• Parts of the exercise:
1 – How often did DigitalOcean back up its droplets, according to the Postgres backup article?
2 – Extend the Postgres backup article, starting right after its final sentence.

• Document text:

▼

Coderbook

How to Automatically Backup Postgres to S3 and Cloud

Many modern cloud providers such as Amazon Web Services or Microsoft Azure offer managed database instances that makes it much easier to properly provision and run a database. They can help you with scaling, high availability fallbacks and backups.

Unfortunately as a DevOps engineer, life is not always this easy. You might work with a cloud provider such as DigitalOcean that doesn’t offer these type of managed services, or perhaps you or the company you work for decided to buy a server rack and run your own physical servers where you need to manage all of it by yourself.

In my case I was recently setting up an application infrastructure on DigitalOcean and one of the requirements was that the PostgreSQL database had to be backed up daily, but DigitalOcean only offered weekly backups of their droplets with no ability to customize this schedule.

Because of this, I had to plan how we would automatically run backups on a daily schedule that would store the database state on DigitalOcean’s S3 cloud storage called “DigitalOcean Spaces”. How did I achieve this?

▲

• Information shown:
▼

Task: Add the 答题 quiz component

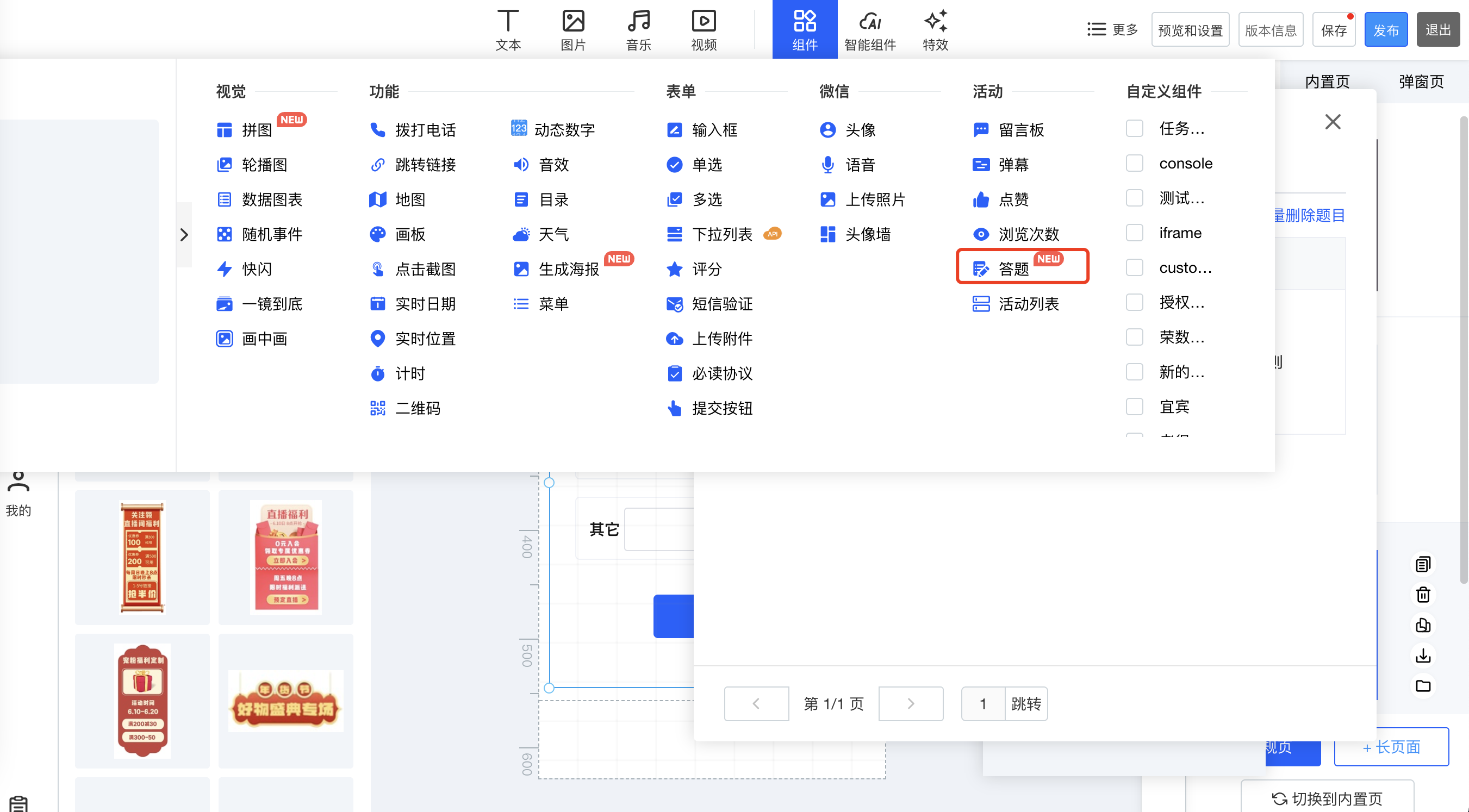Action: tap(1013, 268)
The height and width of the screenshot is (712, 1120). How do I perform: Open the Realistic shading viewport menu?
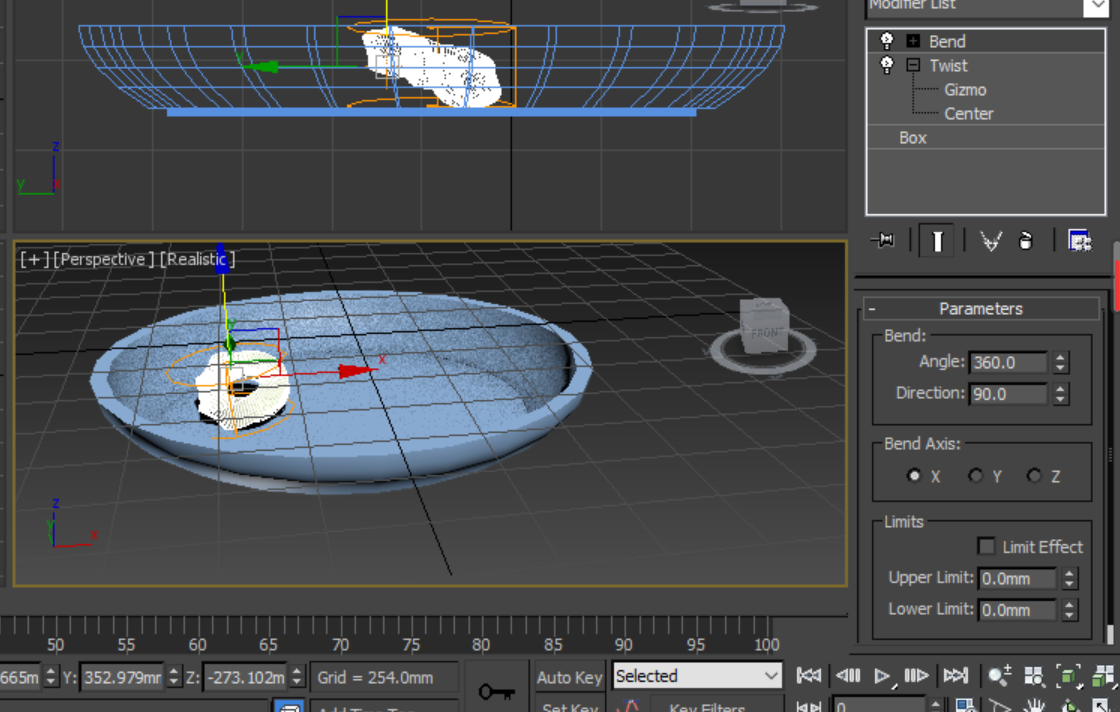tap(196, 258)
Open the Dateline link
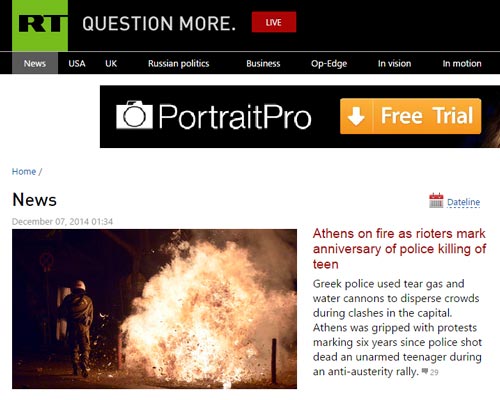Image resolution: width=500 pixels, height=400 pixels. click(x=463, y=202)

▲

• Task answers:
1 – Weekly, with no way to customize the schedule.

2 –
Export PostgreSQL Database using pg_dump and gzip

The first step was to write a script that would export the database without locking tables or in any way impact the user experience of the application. Postgres offers a very handy utility for this called pg_dump that writes your database to stdout which means that you can also pipe this output using other Linux commands or operations.

For example, you could write pg_dump dbname > dbname.sql to export the dbname database to a file called dbname.sql, or if you have a large database you could also pipe the output with gzip and store it as a zipped file by using pg_dump dbname | gzip > dbname.sql.gz.

Handy, right?

In my case I was running PostgreSQL in a Docker container so my ~/backup.sh script ended up looking like this:

#!/bin/bash
docker exec $(docker ps -q) pg_dump dbname -U dbuser | gzip > /backup/backup.sql.gz

This would then run the pg_dump command within my docker container and store it within the containers /backup folder. Since I mounted this volume to the host machine, it means that this new backup.sql.gz was also available on the host machine where the script was running.

Use rclone to copy file to S3 and Cloud

I found a handy little tool called rclone which calls itself “rsync for cloud storage”. At the time of writing this article it allows you to copy files to a large amount of cloud providers including Amazon Web Services S3, DigitalOcean Spaces, Microsoft Azure Blob Storage, Dropbox and more.

I installed it on my DigitalOcean Ubuntu droplet with the following command:

curl https://rclone.org/install.sh | sudo bash

After installing I had to create a ~/rclone.conf file that I populated with the following settings that would allow me to authenticate with DigitalOcean Spaces and upload my backup file to it using the S3 protocol. As you can see the ${SPACES_ACCESS_KEY} and ${SPACES_SECRET_KEY} is environment variables that hold my secret keys required to authenticate with my storage.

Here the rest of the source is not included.